Right now I am feeling a little like the writers at Grey's Anatomy must have been feeling when they wrote the script for this Thursday's episode. I say this because I am having little trouble getting started. I am having some problems organizing my thoughts. This might be more because of the kids running around and the dog howling than true writer's block --especially since I do know what I want to say. Just having some trouble getting it out.
I am certain that if I were a more gifted writer I could tie it all together in some witty and bright way but alas. . .( And no, I am not tossing out a baited hook. Really, I'm not.)
So, anyway, I noticed in the preview for next week's Grey's it looks like it is going to be a quarantine episode.
The quarantine episode? You ask?
The quarantine episode is the cliche episode of medical dramas.
All the medical dramas do at least one--ER, House-- and it is always so, so predictable.
It seems that the writer's pull out the quarantine episode when they have reached a point in the story line that has left them stuck or for whatever reason they have to get all the characters trapped together. However, whatever; it is a weak device and not very original.
And I always imagine the writers of the shows as sitting all Dorthy Parkeresque Algonquin Round Table-like hashing out banal ideas and everyone going-- no,no, no that won't work. And then from the quiet corner comes the "Well, hey, how about this? We could do a quarantine situation. . . "

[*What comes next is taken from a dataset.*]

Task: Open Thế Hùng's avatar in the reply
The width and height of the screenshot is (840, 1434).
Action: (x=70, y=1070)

I remember once in one of my undergrad lit classes it being said that Shakespeare has already written all the original plots and everything modern is just that-- a modern twist on an old plot. Now I don't know about that but I do know that the quarantine is the staple of all medical dramas on TV and that the writers parade it out when they've got no where else to go. Even still, who doesn't love the thrill of a good Hazmat/CDC situation? And usually they reveal some cool new virus or bacteria that I have never heard of and has disgusting, dire and creepy symptoms. So for the sake of some delicious new dramatized disease being revealed I will watch. I mean, that is assuming I can stay up for it this week like I was able to last week.
And that is the long winding road that brings me to what I really wanted to talk about: last week's episode.
Did you see it?
It totally had me peaking out from behind my hands.

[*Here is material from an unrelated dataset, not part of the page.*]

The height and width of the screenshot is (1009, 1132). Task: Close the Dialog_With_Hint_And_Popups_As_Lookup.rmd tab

You know, that scene? The one where Calli and Christina slash open the marathon runner's legs sans anesthesia?
Freaked. My. Ass. Out.
And after my OHMYGOD scream I asked why the hell they did that and more importantly, how can I avoid having that happen to me?

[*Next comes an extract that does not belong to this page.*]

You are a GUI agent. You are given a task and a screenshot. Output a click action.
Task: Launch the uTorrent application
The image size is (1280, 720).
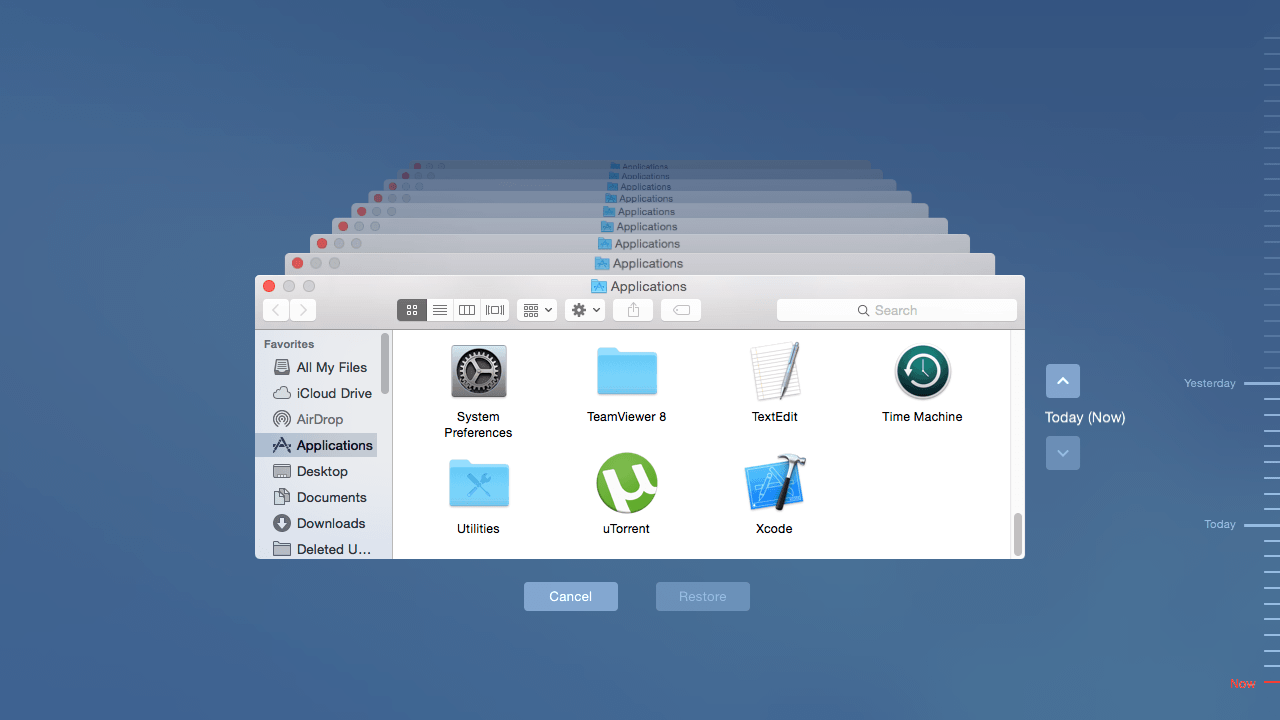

Unfortunately, they skipped right over the medical tutorial and went straight to the smoochy kissy kiss stuff.
Do these people not understand that I watch these sorts of shows (House, ER, Grey's et all) for the obscure medical information they provide?
How else I am I to sound knowledgeable at the Doctor's?
Or, when friends ask my medical opinion on stuff-- just like someone did on Saturday night about what happened to that runner.
Well, I finally remembered yesterday to Google about it. And apparently I wasn't the only runner slightly wigged out by that scene. Amby Burfoot had already blogged about the same thing on his Runner's World blog. Some fine Md's came along to comment that the marathoner's glossed over condition was probably this.
And, so it would seem, that probably isn't something I am going to have to worry too much about. In fact, I should probably focus more on what is going to happen when my tightly wound Achilles finally pops.